City Refunds $6.9 Million in Ambulance Fees to Medicare

CHICAGO — At a time when Mayor Daley is nearly doubling ambulance fees and struggling to raise dismal collection rates, Chicago taxpayers are giving back $6.9 million in fees already collected for ambulance transport.

On Friday, the City Council’s Finance Committee agreed to return $6.9 million in ambulance fees collected from Medicare during the five-year period ending in September 2005.

Corporation Counsel Mara Georges said the dispute with Medicare stems from “three different scenarios,” when:

– Transportation wasn’t deemed “medically necessary.”

– Two people were transported in the same ambulance and Medicare was billed twice for full charges.

– Patient signatures were not obtained, sometimes because the patient was incapacitated.

Fire Commissioner John Brookes told the Finance Committee that 50 of his paramedics had been disciplined for making billing mistakes and that all paramedics and emergency medical technicians had been retrained.

Georges argued that some of the cases were unavoidable.
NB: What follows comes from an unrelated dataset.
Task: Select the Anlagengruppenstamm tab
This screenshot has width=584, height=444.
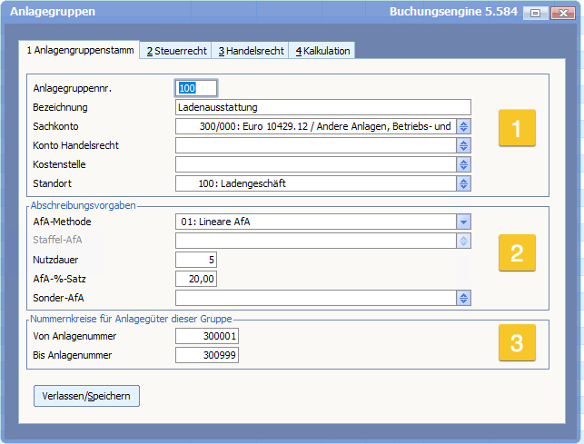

“Someone got a broken finger playing softball. The Fire Department has to respond. That person says, ‘I want to be transported to the hospital.’ The Fire Department has to transport. They can’t just leave that person there. . . . They bill Medicare. Medicare has come back and said, ‘That wasn’t a medically necessary transportation. You can’t recover for that,’ ” Georges said.

She stressed the city blew the whistle on itself and conducted its own audit. For that reason, penalties and fines were waived. If the city had not settled, the federal government could have sued for triple damages, fines and costs and could have excluded the city from future Medicare payments.

The costly settlement could not come at a more difficult time. Daley’s 2009 budget calls for laying off 929 employees and cutting back city services, eliminating 1,346 vacancies and raising amusement and parking taxes and a laundry list of fees to erase a $465 million shortfall.

Ambulance fees would rise from $325 and $8 a mile to $600 and $13 a mile for basic life support and from $400 and $8-a-mile to $700 and $13 a mile for advanced life support. Non-residents would pay $100 on top of that.